My daughter, between the age of 16 and 24, only put her hands on me on 3 occassions, but for years there was daily verbal and psychological abuse. The last couple of years, she was controlling my life so didnt need to be as abusive verbally. She was running my home and I felt powerless and lost confidence and esteem. She played a large role in "breaking" me. I isolated and stayed in bed alot. so her and her boyfriend could have the kitchen and living room to entertain. Ten yrs ago I had a wonderful life, would not trade places with anyone in the world. Now I was self loathing. She made some more demands on me and I flipped out, I told her that she was as fat as a pic, referred to her as a heffer, etc, and once the words (anger) started rolling, I could not stop. I allowed myself to be driven to the edge. I didnt make threats or break things or get violent, but I spit venum that was repressed within me. I am only telling you this because she saved every text and message, and I looked like the nut. Her behavior, while abusive, is mild to the intimidation of your guys statement.

So when I say I am in fear for you, there is a fear of physical safety, but more likely and powerful, I fear that one day you will break emotionally, loose your confidence and esteem, wonder who you are and how you got here, and much more.

If you throw a frog into a boiling pot of water, it will jump right out and save its life. If you put a frog in a cool pot of water and turn the heat to high, it will stay to its death. We have the tendency to increase our tolerance to bad behavior, jusitifying it with the more time invested. As you said, yelling and leaving WAS controlling his anger-GREAT, but when he came back, he commented on slitting the dogs throat. Abusive me often direct it at punching a wall, breaking a table, etc-its an intimidation tactic-it lets you know that you will be next.

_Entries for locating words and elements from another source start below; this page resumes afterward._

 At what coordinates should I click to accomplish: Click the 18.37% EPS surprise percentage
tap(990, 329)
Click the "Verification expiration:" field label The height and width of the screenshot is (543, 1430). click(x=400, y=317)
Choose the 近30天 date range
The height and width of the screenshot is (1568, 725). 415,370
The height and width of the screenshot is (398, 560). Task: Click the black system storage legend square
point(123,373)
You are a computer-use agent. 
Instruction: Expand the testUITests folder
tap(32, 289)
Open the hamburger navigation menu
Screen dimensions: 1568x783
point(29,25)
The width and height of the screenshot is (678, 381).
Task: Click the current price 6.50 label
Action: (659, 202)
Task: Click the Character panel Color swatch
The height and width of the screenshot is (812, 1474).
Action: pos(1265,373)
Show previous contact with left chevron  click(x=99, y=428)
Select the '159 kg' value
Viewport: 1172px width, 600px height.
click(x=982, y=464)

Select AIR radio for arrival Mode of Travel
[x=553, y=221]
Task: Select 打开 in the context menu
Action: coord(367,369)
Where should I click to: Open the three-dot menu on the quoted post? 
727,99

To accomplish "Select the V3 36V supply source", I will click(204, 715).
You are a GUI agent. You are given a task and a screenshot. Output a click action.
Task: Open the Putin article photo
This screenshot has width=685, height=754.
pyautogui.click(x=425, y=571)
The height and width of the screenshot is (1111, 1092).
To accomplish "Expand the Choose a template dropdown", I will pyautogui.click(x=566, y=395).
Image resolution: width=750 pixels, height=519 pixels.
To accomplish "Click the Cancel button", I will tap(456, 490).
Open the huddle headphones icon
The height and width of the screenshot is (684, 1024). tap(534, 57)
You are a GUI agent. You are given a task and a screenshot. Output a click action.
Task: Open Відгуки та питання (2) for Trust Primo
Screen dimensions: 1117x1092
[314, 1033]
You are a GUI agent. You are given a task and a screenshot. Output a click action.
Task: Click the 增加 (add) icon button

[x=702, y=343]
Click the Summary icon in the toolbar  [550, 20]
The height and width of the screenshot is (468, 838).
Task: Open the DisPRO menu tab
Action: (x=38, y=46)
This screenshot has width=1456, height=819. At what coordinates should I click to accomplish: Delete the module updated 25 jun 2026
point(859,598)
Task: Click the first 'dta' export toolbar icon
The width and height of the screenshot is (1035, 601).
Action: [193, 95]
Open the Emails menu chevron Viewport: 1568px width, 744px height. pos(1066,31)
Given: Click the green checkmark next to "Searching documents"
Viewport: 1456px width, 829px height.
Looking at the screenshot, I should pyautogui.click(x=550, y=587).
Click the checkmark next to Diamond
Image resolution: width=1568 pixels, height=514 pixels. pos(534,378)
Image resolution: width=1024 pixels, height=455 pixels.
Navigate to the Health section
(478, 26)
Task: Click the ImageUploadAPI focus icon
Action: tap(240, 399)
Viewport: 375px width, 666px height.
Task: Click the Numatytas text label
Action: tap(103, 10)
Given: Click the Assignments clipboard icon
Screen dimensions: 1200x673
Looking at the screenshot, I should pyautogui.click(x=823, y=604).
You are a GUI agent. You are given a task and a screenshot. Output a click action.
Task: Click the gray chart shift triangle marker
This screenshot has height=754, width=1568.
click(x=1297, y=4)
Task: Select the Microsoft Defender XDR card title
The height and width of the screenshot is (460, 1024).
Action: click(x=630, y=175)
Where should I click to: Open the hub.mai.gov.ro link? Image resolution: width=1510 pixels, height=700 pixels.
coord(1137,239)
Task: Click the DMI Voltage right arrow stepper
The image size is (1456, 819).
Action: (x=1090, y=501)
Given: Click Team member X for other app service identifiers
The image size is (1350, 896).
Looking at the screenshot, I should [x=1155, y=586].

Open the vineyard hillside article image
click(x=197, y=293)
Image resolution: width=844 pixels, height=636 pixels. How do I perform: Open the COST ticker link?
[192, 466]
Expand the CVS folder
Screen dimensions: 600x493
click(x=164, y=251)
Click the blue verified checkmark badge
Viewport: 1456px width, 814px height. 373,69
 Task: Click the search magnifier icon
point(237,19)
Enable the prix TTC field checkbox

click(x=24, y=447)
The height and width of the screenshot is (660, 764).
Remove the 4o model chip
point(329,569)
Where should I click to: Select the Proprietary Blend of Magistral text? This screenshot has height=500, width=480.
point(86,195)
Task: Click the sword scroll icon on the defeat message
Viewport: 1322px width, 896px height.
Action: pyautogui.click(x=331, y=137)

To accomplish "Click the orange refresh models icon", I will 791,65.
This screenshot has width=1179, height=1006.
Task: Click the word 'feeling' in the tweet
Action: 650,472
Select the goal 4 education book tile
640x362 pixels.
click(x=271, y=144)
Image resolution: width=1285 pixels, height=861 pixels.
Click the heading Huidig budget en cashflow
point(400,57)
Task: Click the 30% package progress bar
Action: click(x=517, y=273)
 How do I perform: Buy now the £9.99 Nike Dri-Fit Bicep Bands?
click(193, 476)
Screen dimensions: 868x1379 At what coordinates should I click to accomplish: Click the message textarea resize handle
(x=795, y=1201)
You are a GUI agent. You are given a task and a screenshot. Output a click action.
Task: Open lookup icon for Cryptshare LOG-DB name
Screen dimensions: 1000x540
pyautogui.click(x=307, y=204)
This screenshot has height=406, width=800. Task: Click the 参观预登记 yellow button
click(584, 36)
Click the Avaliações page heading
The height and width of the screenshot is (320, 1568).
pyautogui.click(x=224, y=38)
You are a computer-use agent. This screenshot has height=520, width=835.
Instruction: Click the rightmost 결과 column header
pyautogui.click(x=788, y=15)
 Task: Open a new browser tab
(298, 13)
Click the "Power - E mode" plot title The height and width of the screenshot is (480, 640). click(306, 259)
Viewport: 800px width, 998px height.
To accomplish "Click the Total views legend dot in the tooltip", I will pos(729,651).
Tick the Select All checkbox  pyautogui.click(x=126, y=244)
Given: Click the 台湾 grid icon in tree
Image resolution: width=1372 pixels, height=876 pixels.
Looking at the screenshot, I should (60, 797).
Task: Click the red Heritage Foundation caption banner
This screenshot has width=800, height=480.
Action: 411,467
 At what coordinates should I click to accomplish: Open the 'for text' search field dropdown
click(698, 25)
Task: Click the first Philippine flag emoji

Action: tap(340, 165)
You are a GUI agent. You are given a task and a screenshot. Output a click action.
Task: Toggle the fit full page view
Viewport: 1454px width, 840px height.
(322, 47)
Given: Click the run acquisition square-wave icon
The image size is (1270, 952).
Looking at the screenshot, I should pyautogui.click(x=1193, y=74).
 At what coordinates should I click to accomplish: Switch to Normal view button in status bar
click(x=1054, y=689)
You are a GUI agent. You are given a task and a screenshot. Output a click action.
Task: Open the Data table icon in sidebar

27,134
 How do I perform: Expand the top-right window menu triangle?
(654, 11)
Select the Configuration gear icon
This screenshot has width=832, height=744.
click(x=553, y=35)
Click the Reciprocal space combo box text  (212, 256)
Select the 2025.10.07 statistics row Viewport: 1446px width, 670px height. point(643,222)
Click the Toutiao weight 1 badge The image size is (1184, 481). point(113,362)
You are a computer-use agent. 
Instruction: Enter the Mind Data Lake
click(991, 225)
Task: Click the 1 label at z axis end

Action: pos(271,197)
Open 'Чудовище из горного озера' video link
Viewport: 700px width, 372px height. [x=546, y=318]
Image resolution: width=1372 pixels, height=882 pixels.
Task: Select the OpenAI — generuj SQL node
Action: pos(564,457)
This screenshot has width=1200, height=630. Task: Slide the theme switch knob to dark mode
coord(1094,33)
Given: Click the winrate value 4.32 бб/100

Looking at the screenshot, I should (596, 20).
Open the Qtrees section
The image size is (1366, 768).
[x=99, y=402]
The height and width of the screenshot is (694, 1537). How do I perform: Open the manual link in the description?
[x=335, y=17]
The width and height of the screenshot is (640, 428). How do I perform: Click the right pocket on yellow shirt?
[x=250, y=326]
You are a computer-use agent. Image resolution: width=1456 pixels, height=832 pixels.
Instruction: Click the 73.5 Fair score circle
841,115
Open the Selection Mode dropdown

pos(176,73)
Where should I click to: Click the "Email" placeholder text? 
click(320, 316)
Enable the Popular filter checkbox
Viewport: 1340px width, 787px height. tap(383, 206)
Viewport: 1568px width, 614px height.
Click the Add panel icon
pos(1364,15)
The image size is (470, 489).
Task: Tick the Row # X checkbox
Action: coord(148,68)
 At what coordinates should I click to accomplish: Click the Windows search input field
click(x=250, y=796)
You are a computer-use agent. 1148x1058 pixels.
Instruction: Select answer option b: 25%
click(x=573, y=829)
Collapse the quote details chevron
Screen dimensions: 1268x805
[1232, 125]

I hope that you hear me at face value and not critical. Im not good at sugar coating my thoughts. I wish you well.
 
The rollercoaster of emotions, dealing with extreme ups and downs, outragous threats or insinuations, are forms of intimidation that has the potential to leave an otherwise mentally healthy person broken. It can lead you to anxiety disorder, panic attack, substance abuse. I know that we want to feel strong and support our men, but we do need to realize that we need not gamble more than we can afford to loose, and we can loose our own stability, security, sense of future. As an abused woman, I would prefer a beating over many of the things that have been said and that have instilled fear, loss of confidence and self esteem, feeling crazy at the words of another.
Yeah, that's pretty much what happened to me. But I wouldn't listen to anyone who told me it was a dangerous road either.
 
@Caterpillar, I know I wouldnt listen to wise words either. I always thought I could put my hand out and pull someone up, and only got pulled down-repeatedly. Now I think I am at a point of no return. Years ago, I had it all turned around and was strong as steel. I seperated from my husband, dated a sociopath, had an accident. Went slowly downhill and at my age now and health problems, I dont think there is anything to salvage or any return. Now just getting up in the morning is a success.
 
@brat17, I really thought I could save people too, that it was one of the few things I really had a talent for and that my efforts would earn me care and respect from the people around me. Needless to say, it didn't work out that way. Instead of building them up, I got systematically broken down and now often have the same thoughts as you--that I passed the point of no return and that my mental health is gone forever. I hate coming here and seeing other people making the same mistakes.